Monday, April 9, 2012

A Personalized Approach to Education?


My blogs have centered on the benefits and advantages of a progressives education: whole child focus, student engagement, wider definition of success, etc.
In a recent article entitled Teaching to What Students Have in Common by Daniel Willingham, a cognitive scientist from University of Virginia (who wrote one of my favorite books, Why Students Don’t Like School), somewhat calls into question the progressive tenet of a personalized and individualized education for students.
The premise of the article is that teachers are misguided in focusing their attention on the differences among students and should rather teach to the commonalities, specifically in the “fundamental features of cognition, development, emotion, and motivation.”
Willingham notes that there is obviously variety among children in areas like learning style, ability level, interest, backgrounds experience and personalities—and that teachers need to be sensitive to these difference and clearly get to know and understand their students as individuals. Yet he feels teachers should pay greater attention to the ways students are the same.

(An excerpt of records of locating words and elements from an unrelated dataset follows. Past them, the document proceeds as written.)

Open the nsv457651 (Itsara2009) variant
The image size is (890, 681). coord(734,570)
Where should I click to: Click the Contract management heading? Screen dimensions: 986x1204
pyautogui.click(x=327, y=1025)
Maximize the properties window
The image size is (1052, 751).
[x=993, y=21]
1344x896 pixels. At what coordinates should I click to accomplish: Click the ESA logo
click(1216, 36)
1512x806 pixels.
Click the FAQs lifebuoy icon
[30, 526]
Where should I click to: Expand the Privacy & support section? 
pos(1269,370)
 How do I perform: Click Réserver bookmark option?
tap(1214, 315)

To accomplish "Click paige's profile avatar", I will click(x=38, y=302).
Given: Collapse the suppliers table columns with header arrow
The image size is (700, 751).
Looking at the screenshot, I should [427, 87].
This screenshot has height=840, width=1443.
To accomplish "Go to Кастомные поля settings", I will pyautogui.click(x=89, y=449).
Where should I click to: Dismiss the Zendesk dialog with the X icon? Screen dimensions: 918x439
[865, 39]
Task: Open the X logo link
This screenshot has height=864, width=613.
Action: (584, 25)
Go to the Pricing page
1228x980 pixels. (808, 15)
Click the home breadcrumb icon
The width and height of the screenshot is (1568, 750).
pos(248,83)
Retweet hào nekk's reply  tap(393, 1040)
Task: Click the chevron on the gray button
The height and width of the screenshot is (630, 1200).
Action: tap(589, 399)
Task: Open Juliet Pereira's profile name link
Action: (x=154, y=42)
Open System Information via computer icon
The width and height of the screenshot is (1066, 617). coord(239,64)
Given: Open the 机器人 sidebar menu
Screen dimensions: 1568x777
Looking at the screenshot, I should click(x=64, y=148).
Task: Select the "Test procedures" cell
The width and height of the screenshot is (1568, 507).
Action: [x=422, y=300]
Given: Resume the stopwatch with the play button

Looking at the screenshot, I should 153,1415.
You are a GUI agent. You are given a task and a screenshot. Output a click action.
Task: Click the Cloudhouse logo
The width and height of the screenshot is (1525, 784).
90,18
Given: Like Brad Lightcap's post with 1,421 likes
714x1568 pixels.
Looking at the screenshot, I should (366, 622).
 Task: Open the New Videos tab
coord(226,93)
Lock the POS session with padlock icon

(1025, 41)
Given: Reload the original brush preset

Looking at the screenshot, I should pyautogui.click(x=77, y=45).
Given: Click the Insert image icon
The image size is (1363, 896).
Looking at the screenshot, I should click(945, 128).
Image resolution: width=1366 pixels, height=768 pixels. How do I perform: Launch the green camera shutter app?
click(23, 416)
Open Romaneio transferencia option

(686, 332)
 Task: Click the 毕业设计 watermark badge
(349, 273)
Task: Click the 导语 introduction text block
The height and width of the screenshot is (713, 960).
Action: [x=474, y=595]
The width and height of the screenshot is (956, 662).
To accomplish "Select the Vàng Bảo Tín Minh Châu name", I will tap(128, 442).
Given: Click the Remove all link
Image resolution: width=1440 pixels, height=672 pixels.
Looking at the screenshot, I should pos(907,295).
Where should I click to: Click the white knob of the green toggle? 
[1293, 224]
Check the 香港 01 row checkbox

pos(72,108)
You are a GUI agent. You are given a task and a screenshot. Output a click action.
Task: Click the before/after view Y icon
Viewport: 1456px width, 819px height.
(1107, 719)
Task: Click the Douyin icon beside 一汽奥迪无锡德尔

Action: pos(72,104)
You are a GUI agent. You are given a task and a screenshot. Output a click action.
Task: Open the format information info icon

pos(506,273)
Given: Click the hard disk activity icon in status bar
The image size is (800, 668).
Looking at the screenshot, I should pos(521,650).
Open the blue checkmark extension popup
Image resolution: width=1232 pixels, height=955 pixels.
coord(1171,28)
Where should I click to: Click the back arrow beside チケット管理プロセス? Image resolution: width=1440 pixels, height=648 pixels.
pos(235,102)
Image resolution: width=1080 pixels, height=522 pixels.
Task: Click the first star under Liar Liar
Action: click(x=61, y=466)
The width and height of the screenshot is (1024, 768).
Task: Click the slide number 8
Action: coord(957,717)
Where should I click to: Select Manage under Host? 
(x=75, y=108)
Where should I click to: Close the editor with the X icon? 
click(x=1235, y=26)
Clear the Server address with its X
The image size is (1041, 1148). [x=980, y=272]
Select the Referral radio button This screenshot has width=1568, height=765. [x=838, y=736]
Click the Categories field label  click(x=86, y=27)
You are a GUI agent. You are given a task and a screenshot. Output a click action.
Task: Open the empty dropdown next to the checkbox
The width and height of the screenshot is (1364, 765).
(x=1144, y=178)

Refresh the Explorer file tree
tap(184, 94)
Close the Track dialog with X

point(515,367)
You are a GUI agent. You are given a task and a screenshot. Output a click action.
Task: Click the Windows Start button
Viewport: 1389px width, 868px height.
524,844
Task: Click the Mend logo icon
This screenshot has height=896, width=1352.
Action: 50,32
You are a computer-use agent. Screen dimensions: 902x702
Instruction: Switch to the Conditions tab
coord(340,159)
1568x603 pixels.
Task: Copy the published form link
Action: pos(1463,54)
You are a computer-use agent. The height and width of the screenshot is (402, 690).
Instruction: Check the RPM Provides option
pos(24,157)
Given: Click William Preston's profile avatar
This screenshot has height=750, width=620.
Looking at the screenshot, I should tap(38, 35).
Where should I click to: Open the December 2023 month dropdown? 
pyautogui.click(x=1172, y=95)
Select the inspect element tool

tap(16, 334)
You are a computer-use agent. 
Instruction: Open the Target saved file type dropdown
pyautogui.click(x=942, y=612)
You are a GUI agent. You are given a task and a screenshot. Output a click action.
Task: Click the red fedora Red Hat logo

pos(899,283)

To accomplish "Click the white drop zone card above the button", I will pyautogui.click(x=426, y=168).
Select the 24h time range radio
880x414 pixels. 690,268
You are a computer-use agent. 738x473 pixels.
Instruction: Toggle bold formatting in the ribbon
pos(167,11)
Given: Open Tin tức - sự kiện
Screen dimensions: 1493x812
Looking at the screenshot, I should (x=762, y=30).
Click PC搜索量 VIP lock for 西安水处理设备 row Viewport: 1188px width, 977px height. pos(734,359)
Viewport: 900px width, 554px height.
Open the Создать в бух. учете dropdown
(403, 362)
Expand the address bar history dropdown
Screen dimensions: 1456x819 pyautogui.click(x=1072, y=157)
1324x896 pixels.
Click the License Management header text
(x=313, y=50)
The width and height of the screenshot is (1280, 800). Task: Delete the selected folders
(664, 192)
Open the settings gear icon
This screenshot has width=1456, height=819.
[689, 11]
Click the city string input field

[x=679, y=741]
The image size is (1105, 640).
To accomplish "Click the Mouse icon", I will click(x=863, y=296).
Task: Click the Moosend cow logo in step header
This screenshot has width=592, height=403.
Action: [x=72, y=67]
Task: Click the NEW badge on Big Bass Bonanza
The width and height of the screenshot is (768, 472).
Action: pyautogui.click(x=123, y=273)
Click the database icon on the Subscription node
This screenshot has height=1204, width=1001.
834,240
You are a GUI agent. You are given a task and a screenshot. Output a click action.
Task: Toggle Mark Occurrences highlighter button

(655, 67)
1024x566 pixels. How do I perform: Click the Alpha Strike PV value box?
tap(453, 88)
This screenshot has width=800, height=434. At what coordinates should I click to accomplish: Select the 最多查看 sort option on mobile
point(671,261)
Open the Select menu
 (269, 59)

He breaks down cognitive characteristic into two parts: things the cognitive system needs to operate effectively and methods that work well to help students meet those needs.
In the first area, Willingham stresses the importance of factual knowledge or what he calls “domain-specific knowledge.” He also describes the need for student practice of knowledge and skills until they become automatic. Finally he outlines the value of students getting feedback from a "knowledgeable source", i.e. their teacher(s).
Orchard believes in focusing on the individual needs of the learner. However, I can be guilty as a teacher and as head of school of over-emphasizing this quality. The reality is that, while everyone is unique, there are more commonalities than differences in how students learn in the classroom.  Ensuring students have a core set of essential knowledge in each discipline, having ample opportunity to place this knowledge in long-term memory so recall is automatic, and getting guidance, support, and feedback from teachers are vital qualities in any classroom.
 As Willingham states in his article, it is “important for a teacher to realize that the observation that not every student can do everything the exact same way at the exact same time should not lead to the overreaction of hyper-individualizing the curriculum.”